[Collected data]
[Start of Attachment]

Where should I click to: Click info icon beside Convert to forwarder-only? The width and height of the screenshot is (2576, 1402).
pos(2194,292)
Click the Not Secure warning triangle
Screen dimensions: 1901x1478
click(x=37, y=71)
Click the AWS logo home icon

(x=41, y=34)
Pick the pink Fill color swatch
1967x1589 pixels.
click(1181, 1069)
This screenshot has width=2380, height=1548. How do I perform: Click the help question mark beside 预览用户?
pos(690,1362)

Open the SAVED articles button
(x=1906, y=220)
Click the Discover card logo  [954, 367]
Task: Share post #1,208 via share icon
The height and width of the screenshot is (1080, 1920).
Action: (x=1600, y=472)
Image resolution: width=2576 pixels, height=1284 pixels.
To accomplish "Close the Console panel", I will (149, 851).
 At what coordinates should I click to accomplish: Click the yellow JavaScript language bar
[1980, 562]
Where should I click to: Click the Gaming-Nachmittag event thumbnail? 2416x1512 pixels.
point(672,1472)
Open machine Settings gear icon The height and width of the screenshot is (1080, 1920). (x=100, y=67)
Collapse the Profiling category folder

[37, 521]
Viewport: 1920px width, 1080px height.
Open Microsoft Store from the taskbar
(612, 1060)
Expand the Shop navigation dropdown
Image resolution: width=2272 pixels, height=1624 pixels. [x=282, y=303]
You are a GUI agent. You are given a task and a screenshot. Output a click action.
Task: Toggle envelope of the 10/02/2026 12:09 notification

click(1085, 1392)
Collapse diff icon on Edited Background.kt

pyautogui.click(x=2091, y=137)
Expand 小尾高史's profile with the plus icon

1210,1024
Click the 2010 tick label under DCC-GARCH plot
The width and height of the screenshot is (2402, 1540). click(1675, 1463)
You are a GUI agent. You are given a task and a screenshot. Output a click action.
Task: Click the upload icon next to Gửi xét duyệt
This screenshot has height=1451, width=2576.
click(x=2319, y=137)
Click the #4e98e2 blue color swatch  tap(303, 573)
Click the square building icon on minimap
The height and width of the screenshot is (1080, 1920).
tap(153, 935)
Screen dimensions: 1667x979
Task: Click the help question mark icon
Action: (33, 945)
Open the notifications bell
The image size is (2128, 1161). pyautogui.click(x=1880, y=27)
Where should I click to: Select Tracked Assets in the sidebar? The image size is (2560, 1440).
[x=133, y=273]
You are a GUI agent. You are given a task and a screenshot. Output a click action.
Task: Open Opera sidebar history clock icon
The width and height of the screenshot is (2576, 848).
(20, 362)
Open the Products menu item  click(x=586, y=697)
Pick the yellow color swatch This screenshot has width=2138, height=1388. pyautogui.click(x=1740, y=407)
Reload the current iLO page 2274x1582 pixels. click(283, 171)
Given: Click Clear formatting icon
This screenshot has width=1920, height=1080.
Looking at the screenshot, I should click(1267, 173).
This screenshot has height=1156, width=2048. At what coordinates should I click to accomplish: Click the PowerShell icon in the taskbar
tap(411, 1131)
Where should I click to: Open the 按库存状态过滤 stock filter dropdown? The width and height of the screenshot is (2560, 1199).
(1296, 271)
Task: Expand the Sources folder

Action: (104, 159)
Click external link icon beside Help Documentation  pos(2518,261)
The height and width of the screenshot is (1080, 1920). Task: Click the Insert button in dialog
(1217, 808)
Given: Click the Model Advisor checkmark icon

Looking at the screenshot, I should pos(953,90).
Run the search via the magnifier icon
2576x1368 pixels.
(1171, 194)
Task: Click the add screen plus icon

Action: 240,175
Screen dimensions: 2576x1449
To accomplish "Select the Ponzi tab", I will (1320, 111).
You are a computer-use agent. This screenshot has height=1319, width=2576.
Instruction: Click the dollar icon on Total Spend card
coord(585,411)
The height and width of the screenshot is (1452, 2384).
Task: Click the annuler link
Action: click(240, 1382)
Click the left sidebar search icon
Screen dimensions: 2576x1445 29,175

[End of Attachment]

### Problem requirements
Out of the preceding entries, pull each line that contains the word "will".

### Answer to this exercise
To accomplish "Close the Console panel", I will (149, 851).
To accomplish "Select the Ponzi tab", I will (1320, 111).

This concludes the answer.